- Koundé Location in Central African Republic
- Coordinates: 6°6′38″N 14°38′11″E﻿ / ﻿6.11056°N 14.63639°E
- Country: Central African Republic
- Prefecture: Nana-Mambéré
- Sub-prefecture: Baboua
- Commune: Koundé

= Koundé, Central African Republic =

Koundé is a village located near Cameroon-Central African Republic border in Nana-Mambéré Prefecture.

== History ==
Ngaoundere kingdom erected an outpost for slave raids in Koundé before the colonization era. In 1896, the French established a post in Koundé. Koundé was the capital of Baboua Sub-prefecture from 1896 to 1907, when the capital was moved to Baboua.

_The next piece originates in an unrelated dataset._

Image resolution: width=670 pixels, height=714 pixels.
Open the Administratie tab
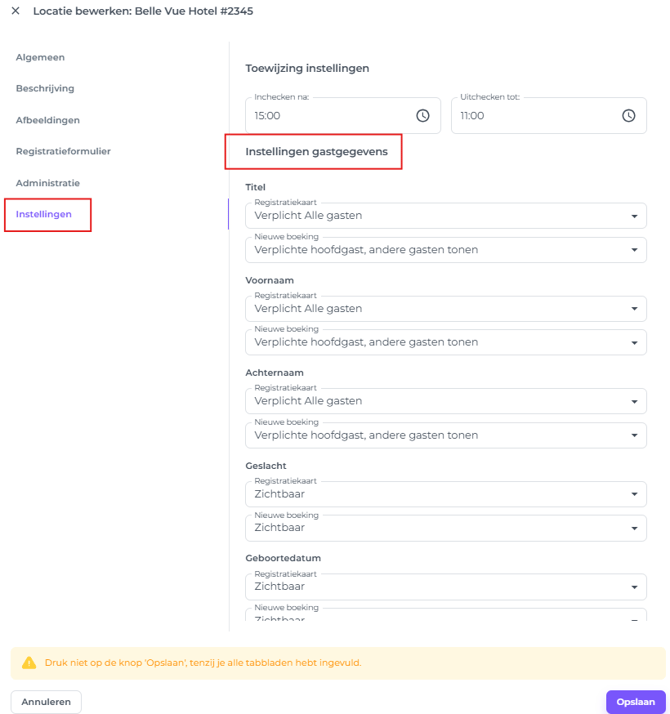tap(48, 183)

On 19 March 2019, suspected 3R rebels assassinated the mayor of Koundé and his son. The next day, a clash between 3R and village self-defense group ensued during the mayor's funeral. One 3R rebel member died during the clash. This situation caused the residents to flee to the bush and Cameroon.

3R rebel captured Koundé on 13 May 2020, two hours after the fall of Besson.

== Healthcare ==
Koundé has one health post. In 2020, the maternity unit was built at the health post as part of the Reintegration Project for Ex-Combatants.